WHAT YOU SHOULD DO |
Copy out the records word for word, beginning with the line that contains "Cancel creating the new system" and going on through the end of the records. Omit the pictures.
------------------------------------
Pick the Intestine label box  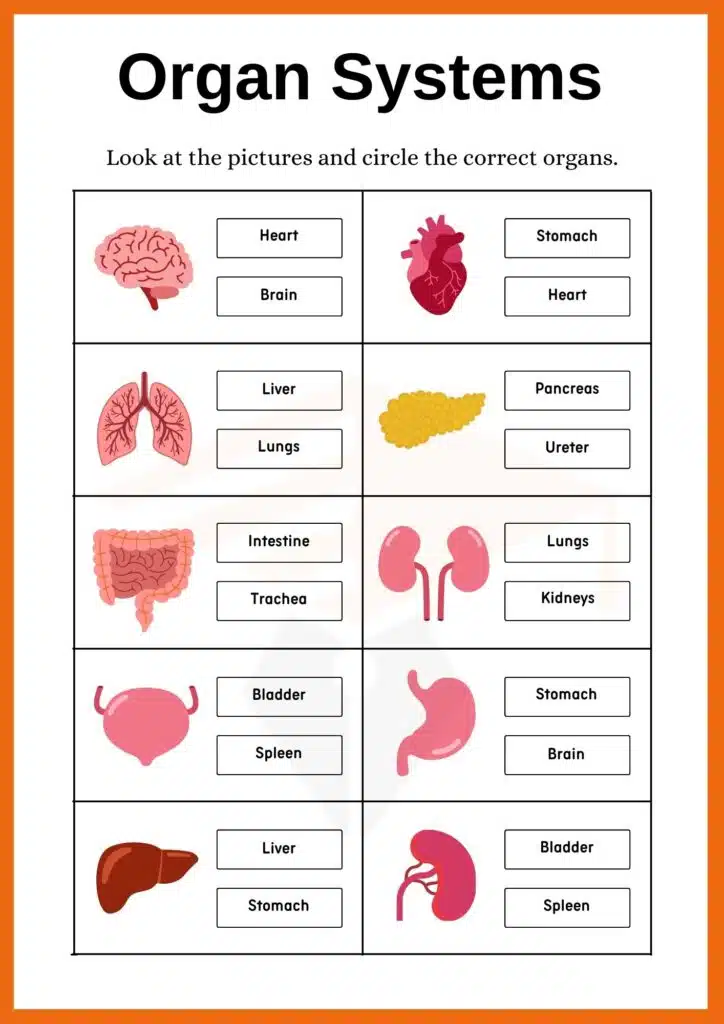click(279, 542)
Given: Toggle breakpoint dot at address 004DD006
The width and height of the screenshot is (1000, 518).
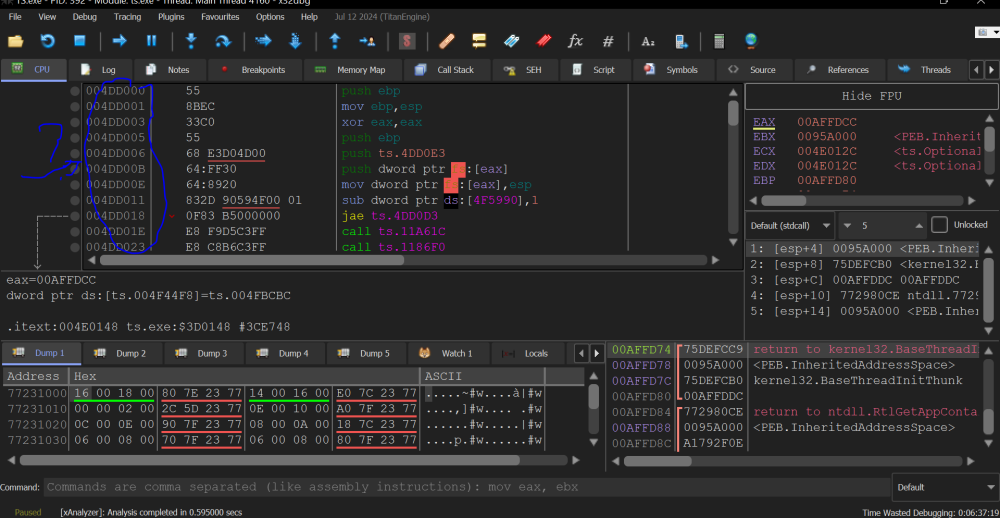Looking at the screenshot, I should click(x=75, y=153).
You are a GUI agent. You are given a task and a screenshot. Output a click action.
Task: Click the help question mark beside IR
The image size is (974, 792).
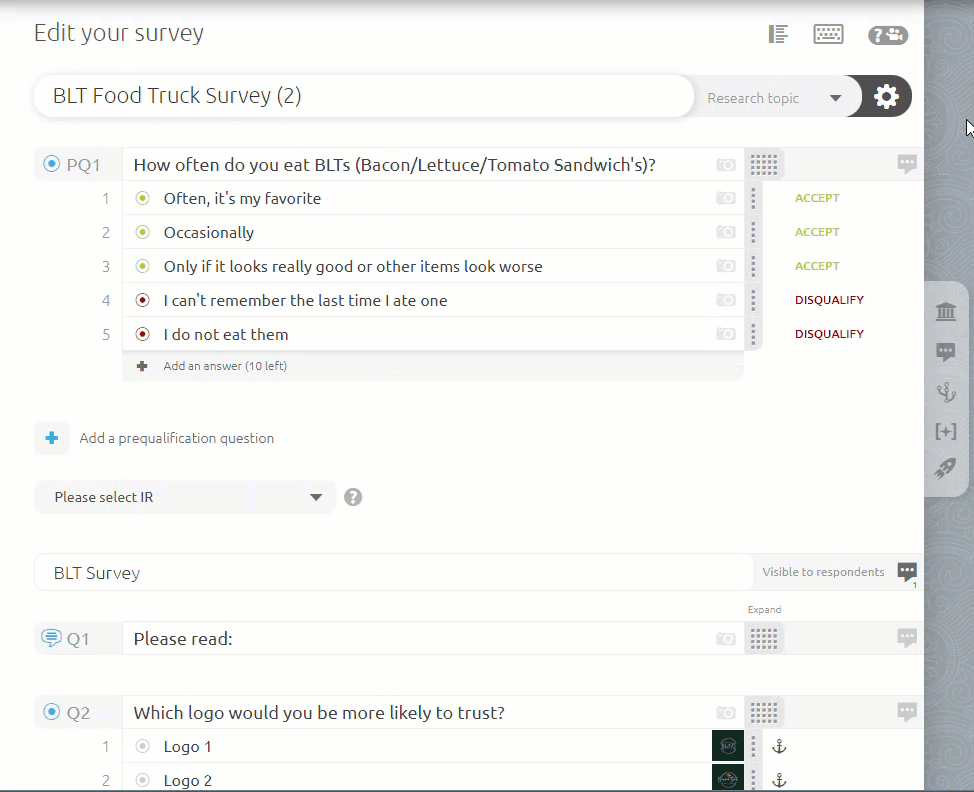point(353,497)
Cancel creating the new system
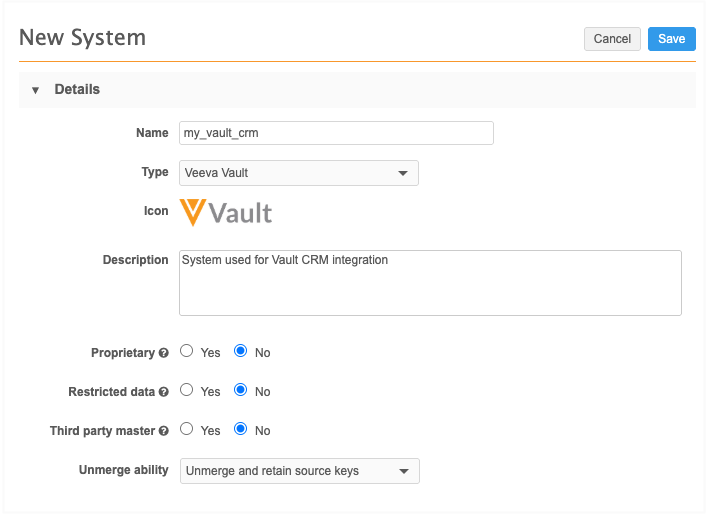This screenshot has width=710, height=516. tap(612, 39)
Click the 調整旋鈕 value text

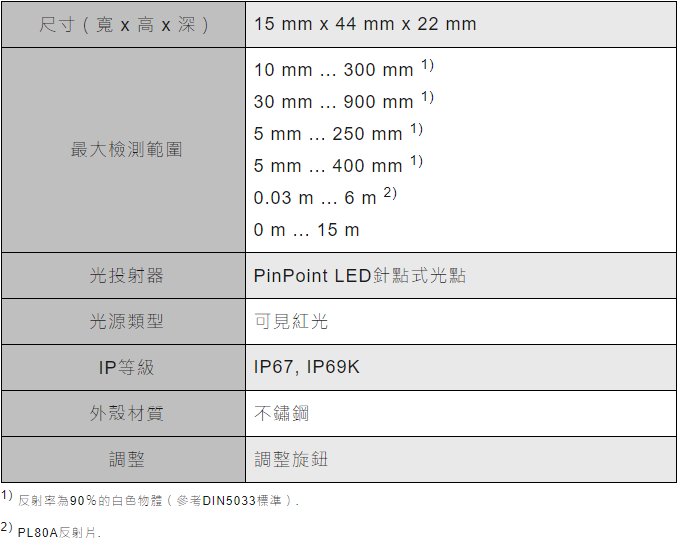click(290, 459)
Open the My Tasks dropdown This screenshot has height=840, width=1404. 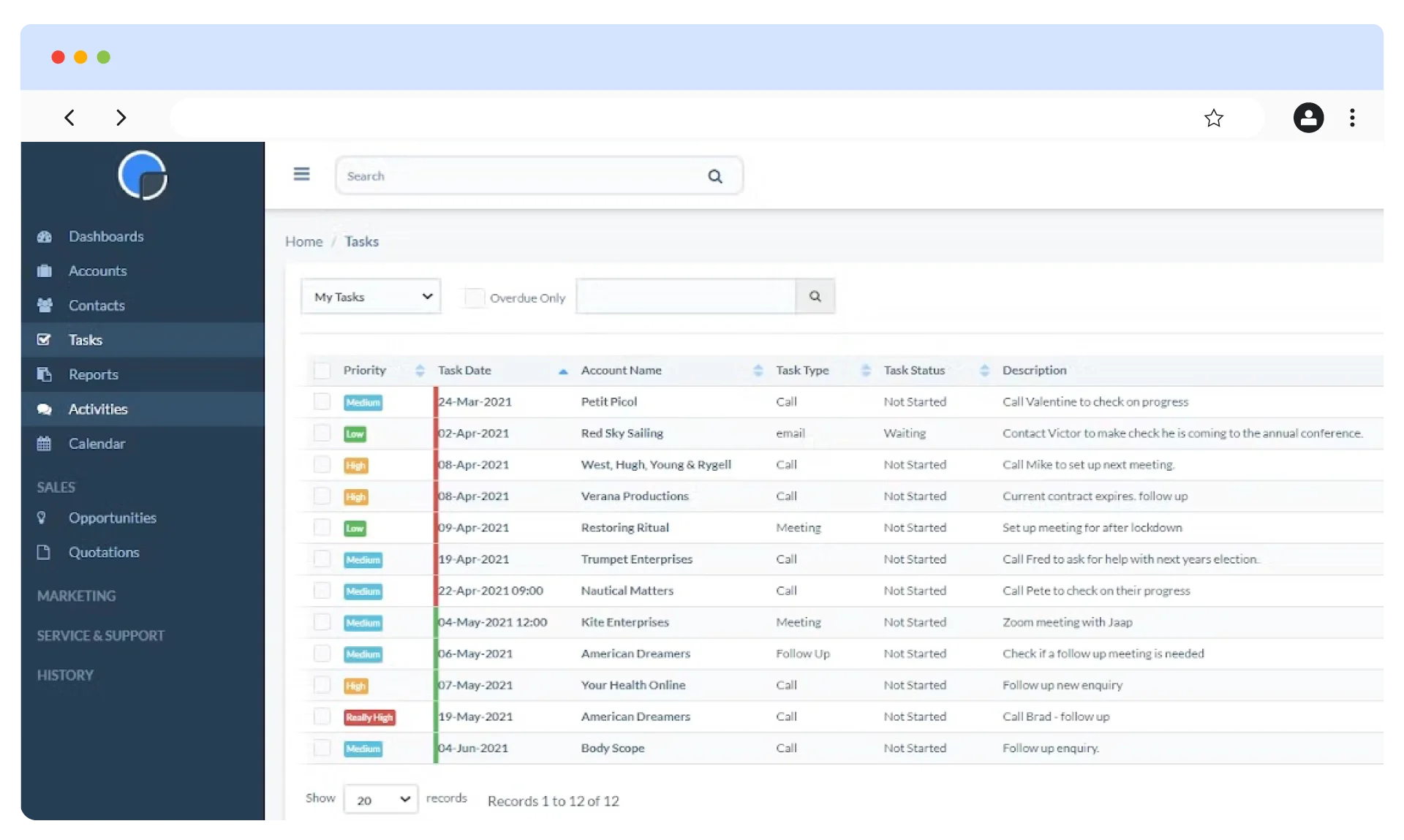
------------------------------------
EXPECTED ANSWER |
Cancel creating the new system
This screenshot has width=710, height=516. tap(612, 39)
Click the 調整旋鈕 value text

click(290, 459)
Open the My Tasks dropdown This screenshot has height=840, width=1404. 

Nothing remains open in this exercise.